I'll be good and only give my input from just what I've experienced myself with soaping.

No goat info, no cow opinions... especially since we are without a milking animal for the first time in 7 years..... la sigh.. Thank goodness we have friends that have both Nubians and Jerseys ... the best of both worlds!


----------



## Kalne (Oct 25, 2007)

Welcome, Cyndi! I've been to your website before. 

Your soap sure it pretty, and white! While I don't make 100% gm right now, I do discount. Rarely less than 33% on up to 40%, and 50% for laundry soap. Would love to hear your ideas on getting difficult FOs to behave. For me.....if they don't test as being fairly easy (I'll tolerate a very slight acceleration), they don't get added to my line. LOL


----------



## Caprine Beings (Sep 19, 2008)

HI CYNDI! WELCOME TO THE FORUM!
Always nice to have another soaper to chat with

Most of my soap I use 100% GM. Lilac is a new recipe I am playing with, love the results so far, and it is 50% aloe juice/50% GM. It has produced a lovely scent, NICE hard bar, and the colorant makes it a lovely pastel lavender. My lye percentage is much lower(usually 9 to 9.25 oz per 128 oz batch), but I use different oils one being my homeprocessed safflower oil. I am one of the "mad scientist" experimenters on here and have lots of fun learning what can and cannot be used in soap :biggrin. I have heard of just OO recipes but have not played with it YET :lol. Tammy


----------



## [email protected] (Sep 18, 2008)

Hi Cyndi. Welcome to DGI.

I know you from MrsS. (we miss ya) and love your site for soap info. 
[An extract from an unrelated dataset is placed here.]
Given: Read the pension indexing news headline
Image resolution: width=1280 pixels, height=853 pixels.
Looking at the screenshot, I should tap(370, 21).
You said: "The white in it is TD" about your pic. What is TD?

I've just started soaping and FINALLY getting a consistent light cream color (I'm sure I'll screw up more though) <rolleyes>, but would like to do a pure white once in awhile.


----------



## mullerslanefarm (Sep 12, 2009)

> your ideas on getting difficult FOs to behave


I'll add the FO to some warmed oil (taken out of the soap pot before putting in the lye) and then only using a whisk instead of a SB.



> 50% aloe juice/50% GM


Yum! My favorite soap of all time is a 50% aloe juice and 50% cream.
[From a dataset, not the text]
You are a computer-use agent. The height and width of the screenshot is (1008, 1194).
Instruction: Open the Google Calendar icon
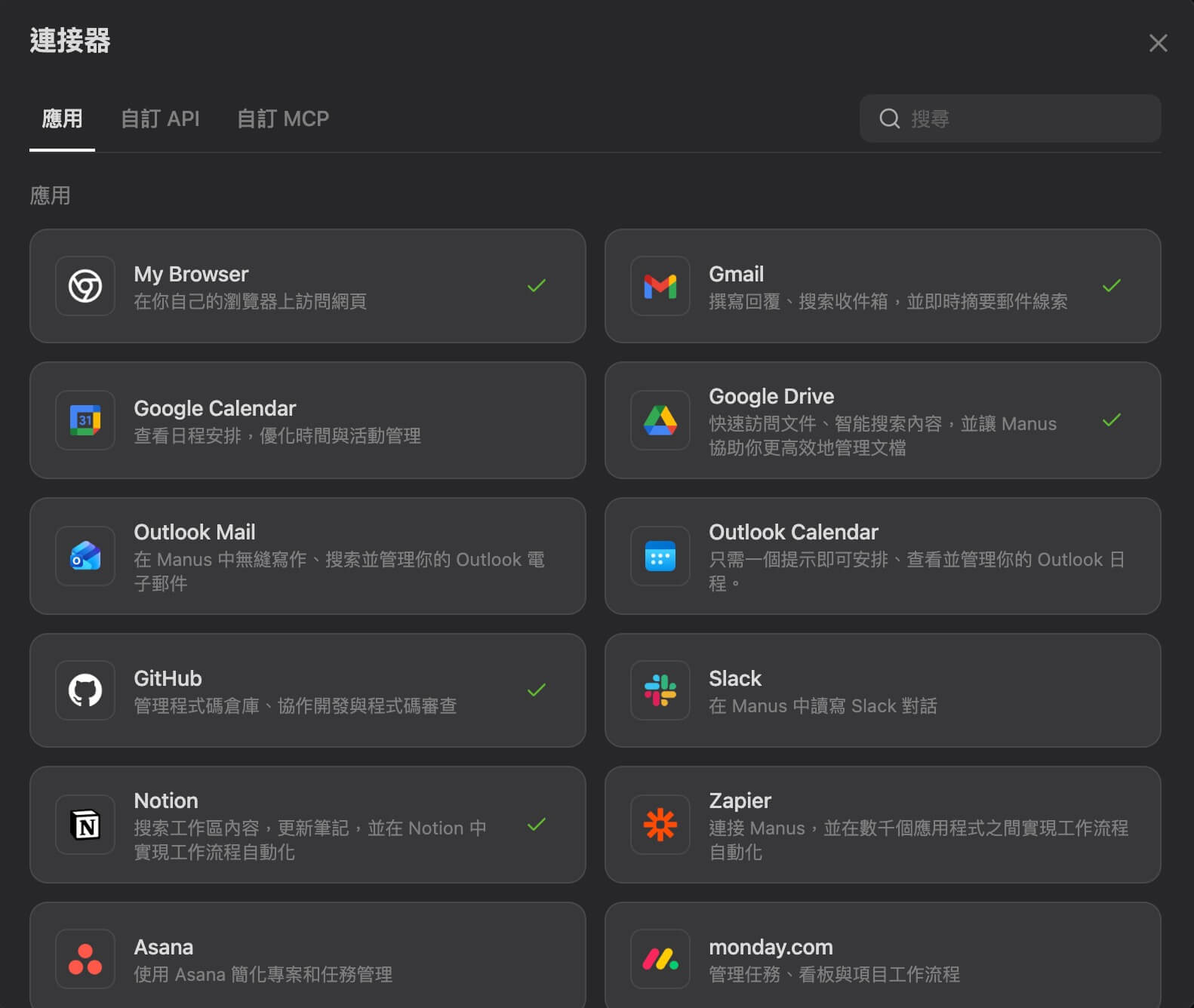[85, 420]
> homeprocessed safflower oil.


 I'd like to hear more about this!

Hey Necie! TD is titanium dioxide. you can get it either water or oil soluable. it will make a bright white soap, but it has has a chalky feeling (imo)


----------



## Caprine Beings (Sep 19, 2008)

Cyndi I am a penny pincher. With the price of safflower per gallon and shipping it is too expensive. Plus butters and such (coconut, shea, cocoa, and palm kernel)are also expensive plus shipping. So I concocted an infusion of safflower oil that works wonders in my bars. I have nice hard bars because of it. It was one of my "mad scientist" experiments that really worked well for me Tammy


----------



## Whitney (Oct 27, 2007)

Welcome to the forum! 

Pretty soap.


----------



## Sondra (Oct 25, 2007)

Hi and Welcome. But my question is without the TD using 100% milk are you always getting white soap? 
I do pretty well with it if adding lye very very slow to frozen milk and keeping the solution in a sink full of ice water. Usually is very very light cream to white. I have never used TD


----------



## Kalne (Oct 25, 2007)

I think she just used the TD in the bright white portion swirled in?
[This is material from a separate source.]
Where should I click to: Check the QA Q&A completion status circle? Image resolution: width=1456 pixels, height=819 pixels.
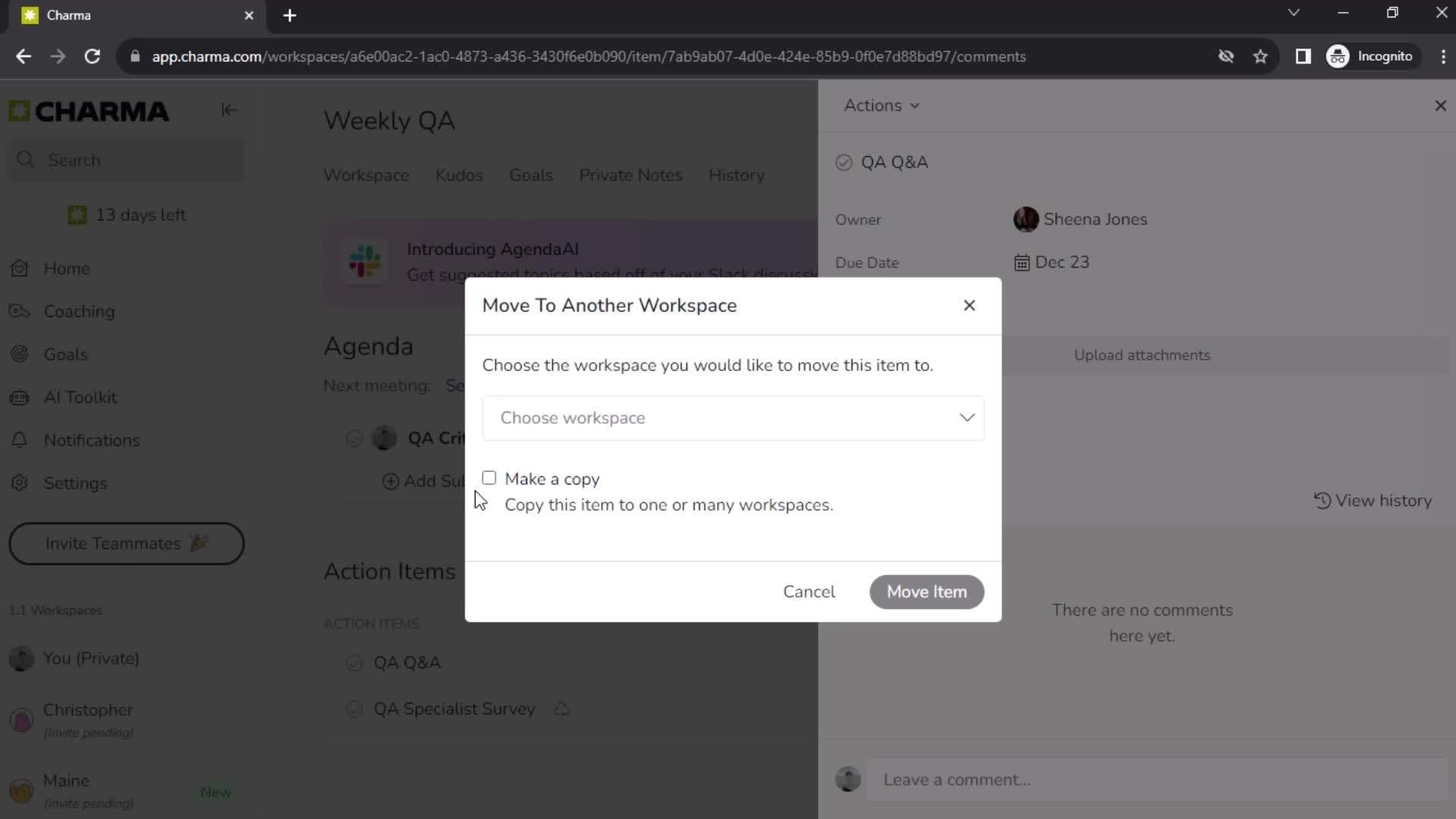[x=845, y=162]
I gave up trying to get white soap. I've tried every trick mentioned. Now that I do the 50/50 lye/water mix and add my milk at emulsion it's the lightest it's been.....but still not as white as Cyndi's. I'm convinced the oils you use has a lot to do with it as well.


----------



## MiaBella Farm (Jul 22, 2008)

Caprine Beings said:


> Lilac is a new recipe I am playing with, love the results so far, and it is 50% aloe juice/50% GM.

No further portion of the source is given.